The data binning functions were written by Janet Cheung.

Functions

This list of functions contains descriptions copied from the jStat documentation. Click on the function name to see the original documentation.

There are also some extra functions not in jStat.

Descriptive statistics of a list of numbers

sum(array)

Returns the sum of the array vector.

sumsqrd(array)

Returns the sum squared of the array vector.

sumsqerr(array)

Returns the sum of squared errors of prediction of the array vector.

product(array)

Returns the product of the array vector.

min(array)

Returns the minimum value of the array vector.

max(array)

Returns the maximum value of the array vector.

mean(array)

Returns the mean of the array vector.

meansqerr(array)

Returns the mean squared error of the array vector.

geomean(array)

Returns the geometric mean of the array vector.

median(array)

Returns the median of the array vector.

cumsum(array)

Returns an array of partial sums in the sequence.

diff(array)

Returns an array of the successive differences of the array.

range(array)

Returns the range of the array vector.

variance(array)

Returns the variance of the array vector. By default, the population variance is calculated. Passing true to flag indicates to compute the sample variance instead.

population_variance(array)

Returns the population variance of the array vector.

sample_variance(array)

Returns the sample variance of the array vector.

stdev(array)

Returns the standard deviation of the array vector. By default, the population standard deviation is returned. Passing true to flag returns the sample standard deviation.

population_stdev(array)

Returns the population standard deviation of the array vector.

sample_stdev(array)

Returns the sample standard deviation of the array vector.

meandev(array)

Returns the mean absolute deviation of the array vector.

meddev(array)

Returns the median absolute deviation of the array vector.

coeffvar(array)

Returns the coefficient of variation of the array vector.

quartiles(array)

Returns the quartiles of the array vector.

Correlation of two samples

covariance(array1, array2)

Returns the covariance of the array1 and array2 vectors.

corrcoeff(array1, array2)

Returns the population correlation coefficient of the array1 and array2 vectors (Pearson's Rho).

stdev(array, is_sample)

Returns the standard deviation of the array vector. By default, the population standard deviation is returned. Passing true to flag returns the sample standard deviation.
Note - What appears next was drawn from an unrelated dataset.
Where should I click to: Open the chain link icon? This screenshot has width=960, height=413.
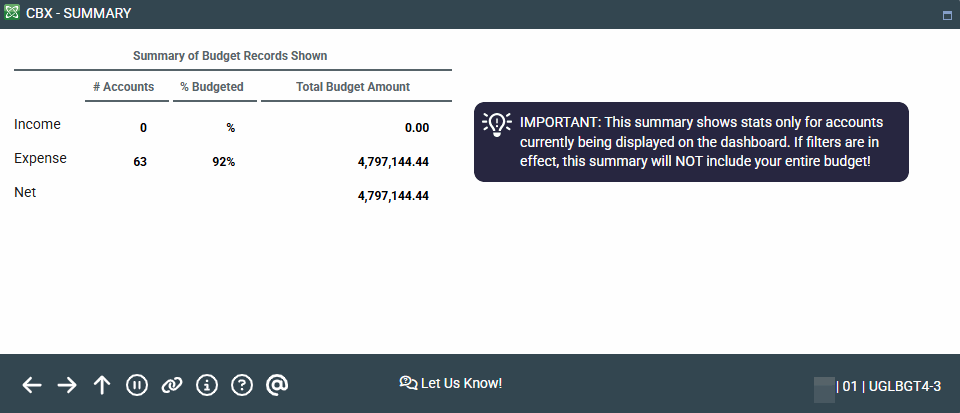click(x=172, y=385)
variance(array, is_sample)

Returns the variance of the array vector. By default, the population variance is calculated. Passing true to flag indicates to compute the sample variance instead.

mode(array)

Returns the mode of the array vector. If there are multiple modes then mode() will return all of them.

Distributions

betapdf(x, alpha, beta)

Returns the value of x in the Beta distribution with parameters alpha and beta.

betacdf(x, alpha, beta)

Returns the value of x in the cdf for the Beta distribution with parameters alpha and beta.

betainv(p, alpha, beta)

Returns the value of p in the inverse of the cdf for the Beta distribution with parameters alpha and beta.

betamean(alpha, beta)

Returns the mean of the Beta distribution with parameters alpha and beta.

betamedian(alpha, beta)

Returns the median of the Beta distribution with parameters alpha and beta.

betamode(alpha, beta)

Returns the mode of the Beta distribution with parameters alpha and beta.

betasample(alpha, beta)

Returns a random number whose distribution is the Beta distribution with parameters alpha and beta.

betavariance(alpha, beta)

Returns the variance of the Beta distribution with parameters alpha and beta.

centralFpdf(x, df1, df2)

Given x in the range [0, infinity), returns the probability density of the (central) F distribution at x.

centralFcdf(x, df1, df2)

Given x in the range [0, infinity), returns the cumulative probability density of the central F distribution. That is, jStat.centralF.cdf(2.5, 10, 20) will return the probability that a number randomly selected from the central F distribution with df1 = 10 and df2 = 20 will be less than 2.5.

centralFinv(p, df1, df2)

Given p in [0, 1), returns the value of x for which the cumulative probability density of the central F distribution is p. That is, jStat.centralF.inv(p, df1, df2) = x if and only if jStat.centralF.inv(x, df1, df2) = p.

centralFmean(df1, df2)

Returns the mean of the (Central) F distribution.

centralFmode(df1, df2)

Returns the mode of the (Central) F distribution.

centralFsample(df1, df2)

Returns a random number whose distribution is the (Central) F distribution.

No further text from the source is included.